Naturally, I don't imagine that things might be turned around in a week.  I'm thinking long-term here, as the re-establishment of trust requires.  I'm just wondering whether the situation I'm in still qualifies, to whatever degree, as a relationship--to which I might carefully apply the approaches of "For Men Only." 

Appreciate your thoughts.

heatherUser is Offline

Posts:7

06/20/2009 11:44 AM  

First of all, three years is too long to be a fiance.  If you decided to marry, why didn't you?  It's like putting groceries in your shopping cart, but not going to the cash register.  You just walked aroung the store for three years.
You may be able to win her back if you do what the book suggests SINCERELY, not "just going through the motions".  You need her to know you have made mistakes and will make an effort to improve.  Talk to her without pushing her.  Tell her what you miss about her.

BeauchampUser is Offline

Posts:4

06/20/2009 12:01 PM  
You're quite right, heather, three years is too long to be a fiancee.
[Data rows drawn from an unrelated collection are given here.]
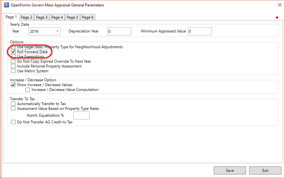Enable Use Legal Desc. Property Type checkbox
Image resolution: width=284 pixels, height=178 pixels.
pyautogui.click(x=13, y=47)
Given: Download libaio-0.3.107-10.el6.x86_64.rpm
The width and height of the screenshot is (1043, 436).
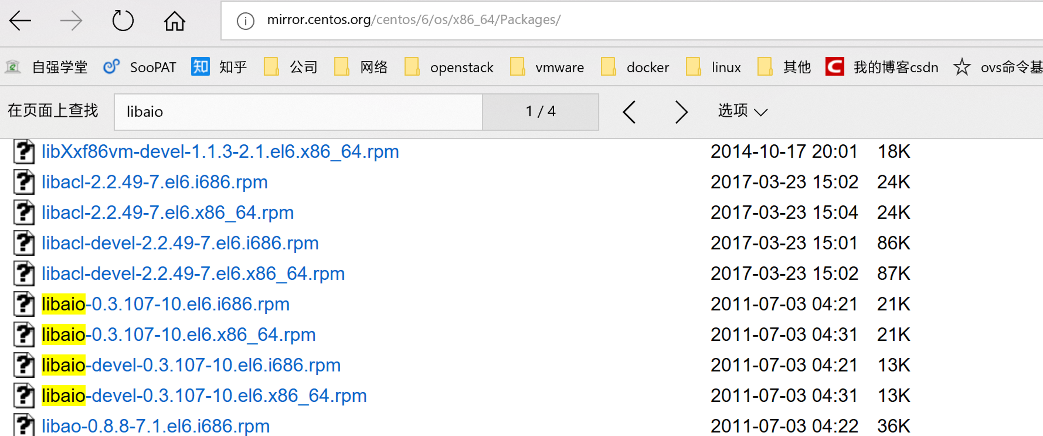Looking at the screenshot, I should (x=179, y=335).
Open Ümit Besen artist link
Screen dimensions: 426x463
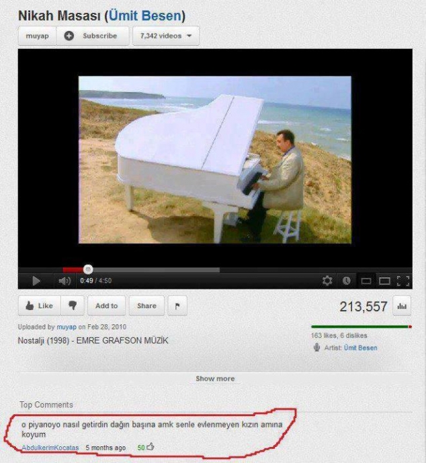point(360,348)
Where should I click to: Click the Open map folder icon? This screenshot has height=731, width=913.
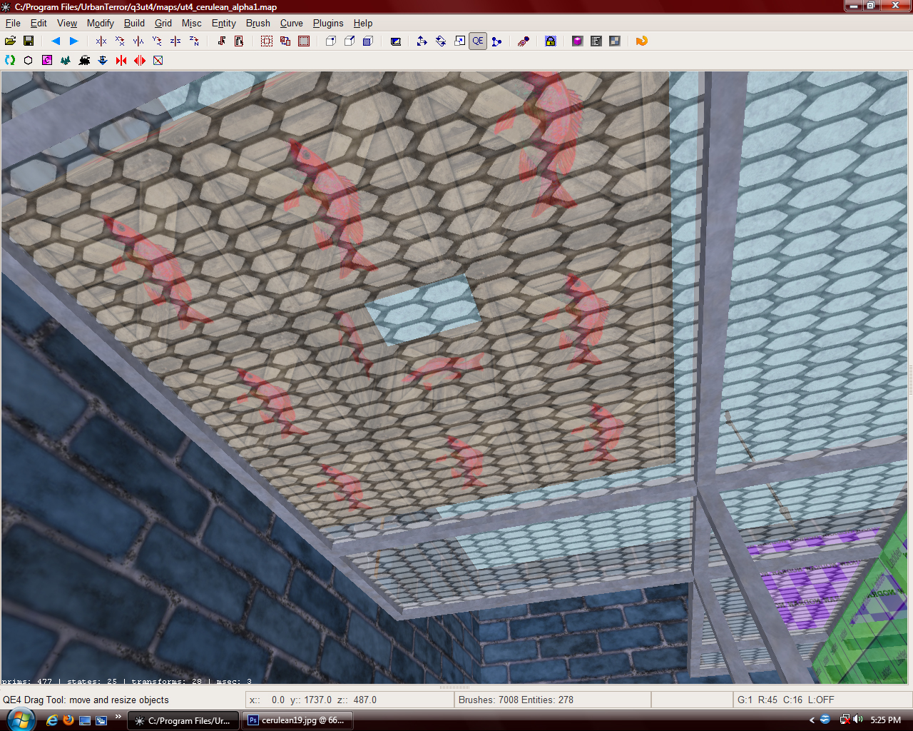tap(10, 41)
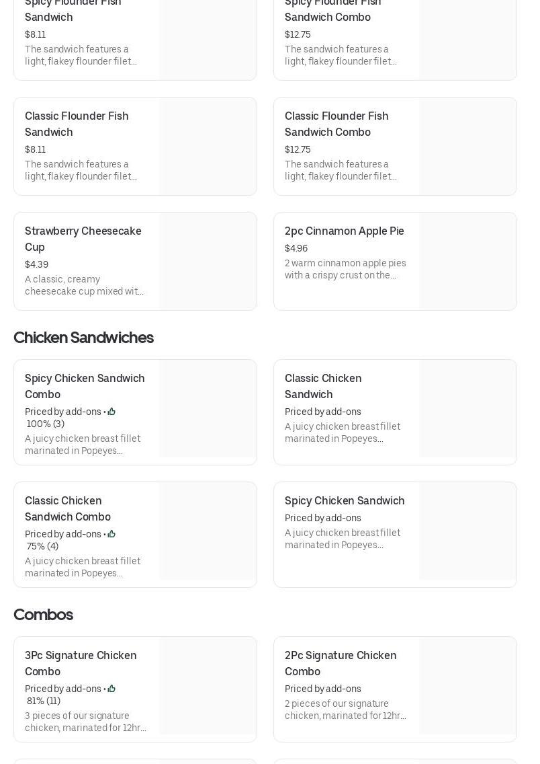
Task: Click the $4.96 price of Cinnamon Apple Pie
Action: tap(296, 248)
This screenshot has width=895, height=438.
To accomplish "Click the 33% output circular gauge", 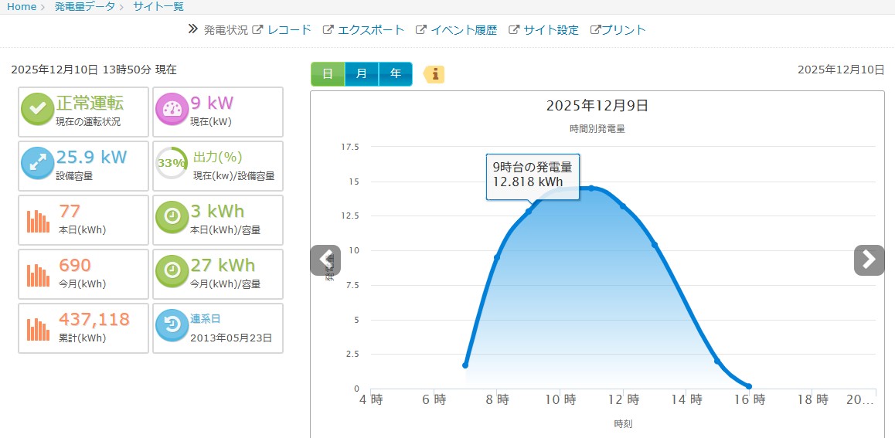I will (x=172, y=163).
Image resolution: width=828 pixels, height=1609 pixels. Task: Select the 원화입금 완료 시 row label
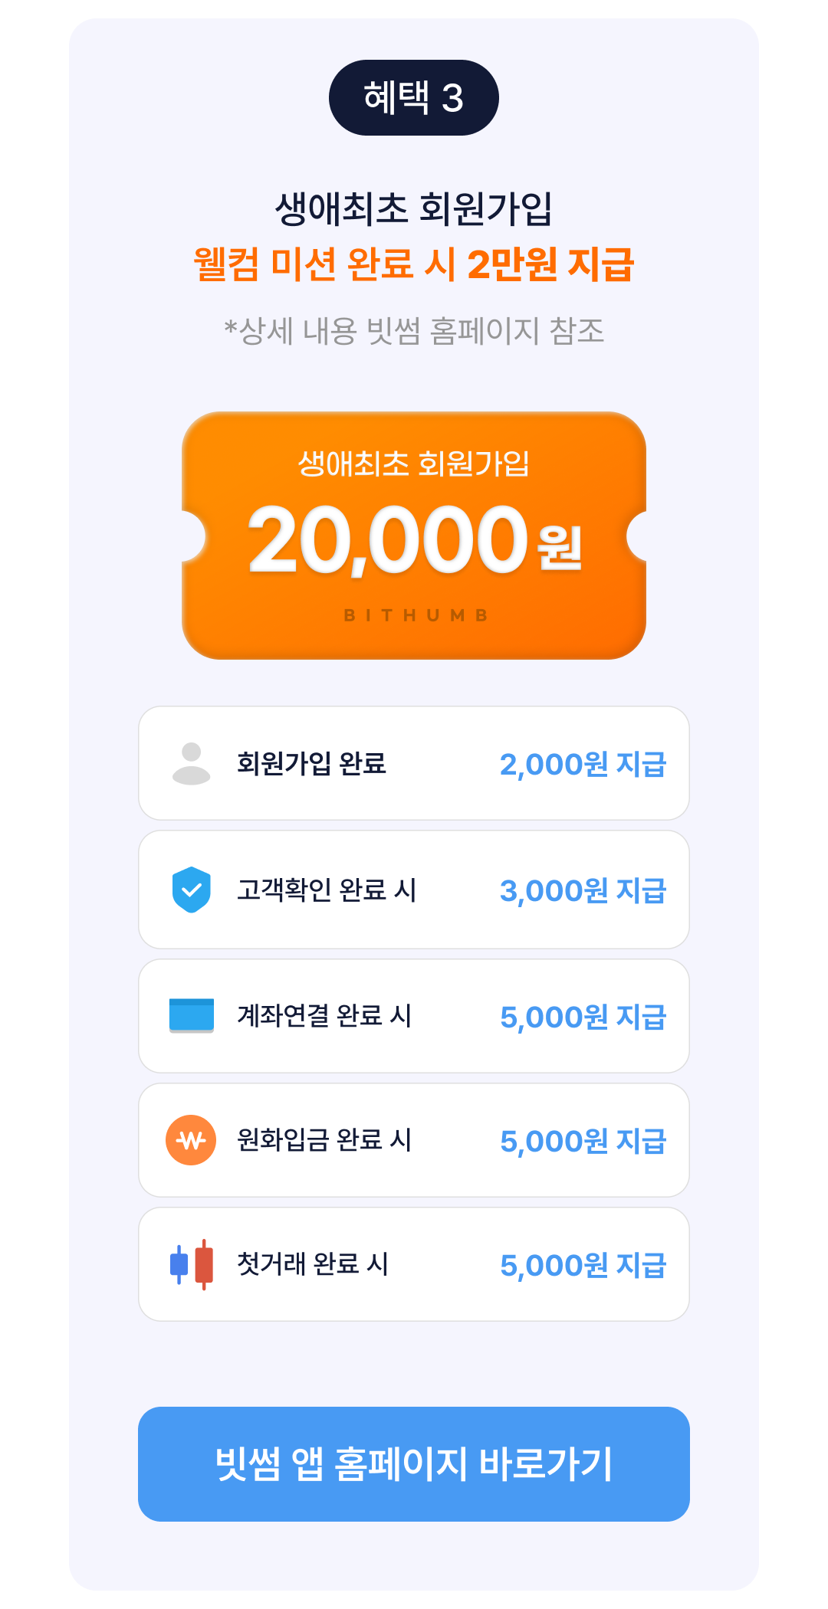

I should've made this clear in my original post: she and I were together for three years, but we were only engaged for one year. A wedding date was set, but was later called off.

And yes, I've become very aware of the importance of sincerity in my relations with her going forward. Thanks for your thoughts.
SweetUser is Offline

Posts:3

10/04/2010 1:31 PM  
You should go well out of your way to show trust to her. Be consistent in anything that you do for her. And once you're back together, give details on everything that you are doing daily...This would rebuild trust....
VonnieUser is Offline

Posts:3

12/22/2010 5:47 PM  
Personally, I don't think 3 years is too long to be engaged. If you had married her then, you would probably be divorced. I think people get married too quickly. And having been in this situation with a man who was (is) struggling with his 'visual roladex', I indeed want him to pursue me because it solidifies that he is just struggling and that these others mean nothing, and it means he loves me, and it means that I am doing my part to be supportive to him though his struggles. Every day is not easy, but gets easier.